The Vale of Rest (1858–1859) is a painting by John Everett Millais. It depicts a twilight graveyard scene and prominently features two nuns.

Subject
The painting is of a graveyard, as night is coming on. Beyond the graveyard wall there is a low chapel with a bell. In the foreground of the scene, there are two nuns – the heads of the two nuns are level and symmetrical. There is no evidence that they are Roman Catholic nuns. Many of the Pre-Raphaelite Brotherhood would have known of the growing Anglican sisterhoods, some of whose sisters joined Catholic Sisters with Florence Nightingale on her mission to the Crimea.  One of the nuns holds a rosary, and one of the nuns is digging a grave.
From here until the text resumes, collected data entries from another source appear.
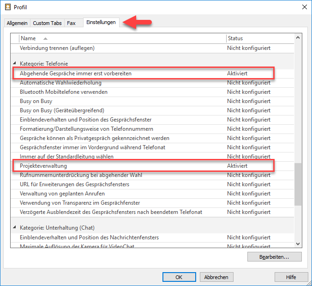Click the Abbrechen button
The image size is (312, 286).
tap(216, 277)
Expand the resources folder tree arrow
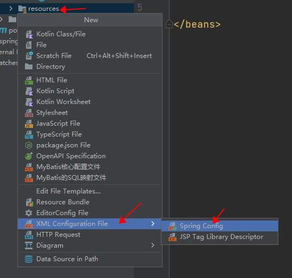Screen dimensions: 292x278 [11, 8]
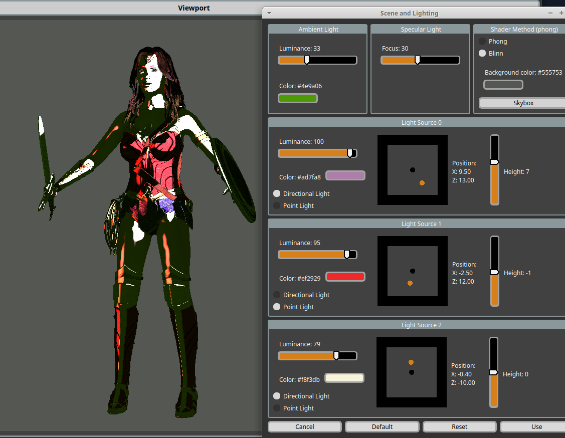Open the Scene and Lighting window menu arrow

tap(269, 13)
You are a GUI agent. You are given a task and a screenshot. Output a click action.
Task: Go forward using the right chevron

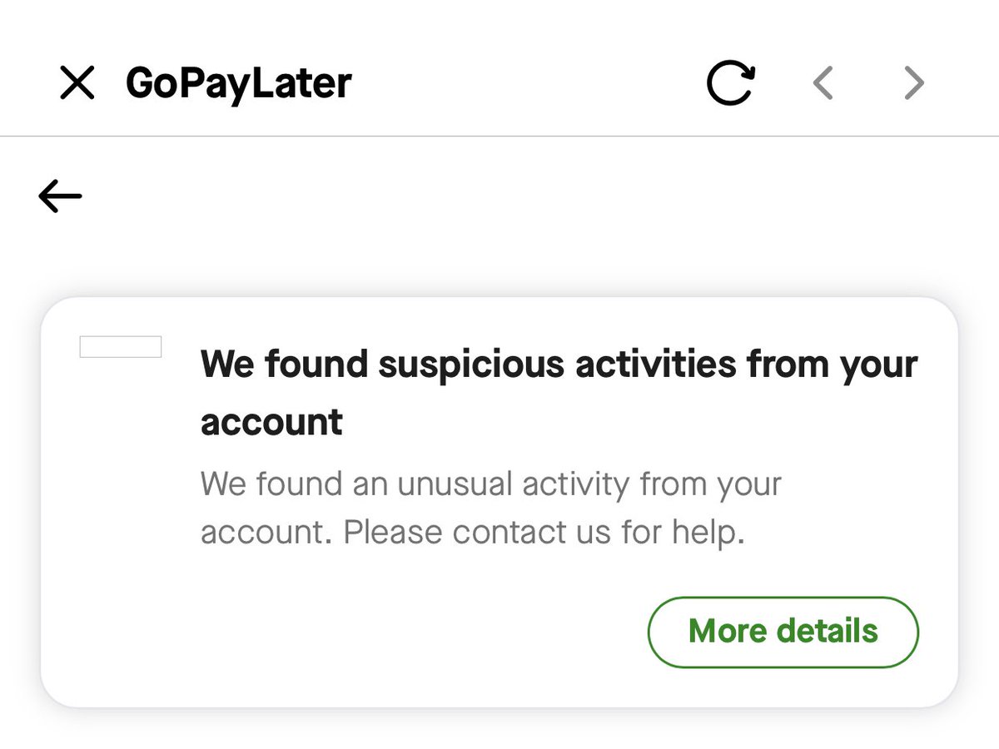coord(914,83)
Her forearm and body strain under the weight of a shovelful of earth. The other, overseeing the work, turns with a look of apprehension and anguish.

Reception
Art critic Tom Lubbock said of the painting:"Graves. Dusk. A walled enclosure. The spooky, looming trees. Nuns. Catholics (in England then, still an object of suspicion). Sexual segregation. Religiosity. Mistress and servant, a power relationship, maybe some deeper emotional bondage. Female labour. Something being buried or exhumed. Twin wreaths. The deep dark earth. Corpses, secrets, conspiracy, fear. It's a picture that pulls out all the stops."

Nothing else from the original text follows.